Comparison: AI-generated developer docs vs blogs

I’m already using LLMs in my docs writing process in an ad-hoc way, and I strongly suspect that LLMs will be a core, structured part of my docs writing tools in the near future. Doc platforms like theneo already advertise AI-generated API docs. (Note to self: I’ve got to test out theneo soon!)

To test the waters with my client Sensible, I’ve lately been prompting LLMs to:

update my documentation
generate technical blog posts based on my documentation.

Spoiler alert: at the moment, I’ve been more successful with #2 than #1. I’ll dive into it briefly:

1. Chat GPT unreliably updated my developer docs; Claude did well

Chat GPT-4 Turbo

I’ve been unimpressed by Chat’s ability to maintain rigorous accuracy and keep its grabby little hands off the parts of the document I DON’T want it to update. Overall, I feel like I’m editing the work of a hasty intern. As soon as I spotted glaring errors in the LLM’s response, I knew I’d have to double check each step by actually performing the documented actions myself. Frankly I’d rather author the steps myself than search for an unreliable narrator’s gotchas.

Here’s how my experiment went:

Goal: update a Zapier tutorial for my client Sensible to use a new file action as its trigger.
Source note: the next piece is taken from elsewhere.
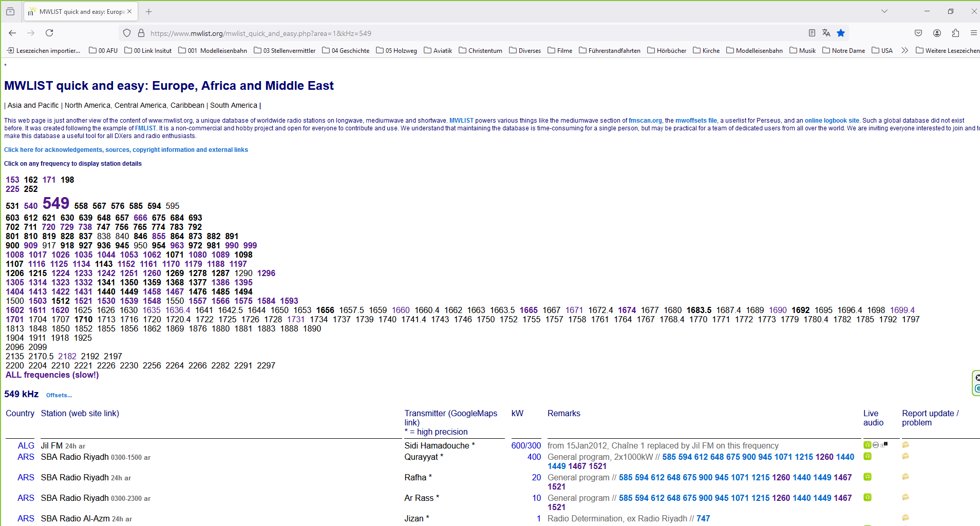Open a new tab with plus button
980x526 pixels.
tap(149, 11)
Experiment: I iterated on prompts, getting stricter and stricter. My last attempt was:

Rewrite the following text exactly as-is but with the following technical change:
  
- Zap 1 now uses Google Drive's New File in Folder trigger instead of Gmail's New Attachment.
  
 Rewrite without any stylistic changes: only update it for technical accuracy where necessary. Be careful not to delete or change anything you don't absolutely need to delete.

Result: Chat failed for my purposes:
- It removed unrelated paragraphs wholesale from the update. For example, it removed a General limitations section.
- It removed helpful tips, stripping down the steps to UI point-and-click interactions.
- It failed to catch all necessary updates. For example, it retained a mention of email triggers in the introduction, which it should have updated to Google Drive.
- It failed to give me confidence that UI terms were accurate. For example, I reference a property displayed in Zapier as File (exists but not shown), which Chat changed to File. Based on prior experience, I didn’t trust Chat to give me an accurate answer if questioned about the change. So then I had to open Zapier and click through workflows to determine if Zapier’s UI changed, or if Chat has changed my style, or if there was a differently named UI element not yet on my radar.

Claude 3.5

I gave the same restrictive prompt to Claude, and it did much better. Its changes were strictly necessary, except for a few small proofreader-type changes that improved the formatting of a Markdown header and bulleted list. I came away with a greater sense of trust and believed I could plausibly use the results in my workflow.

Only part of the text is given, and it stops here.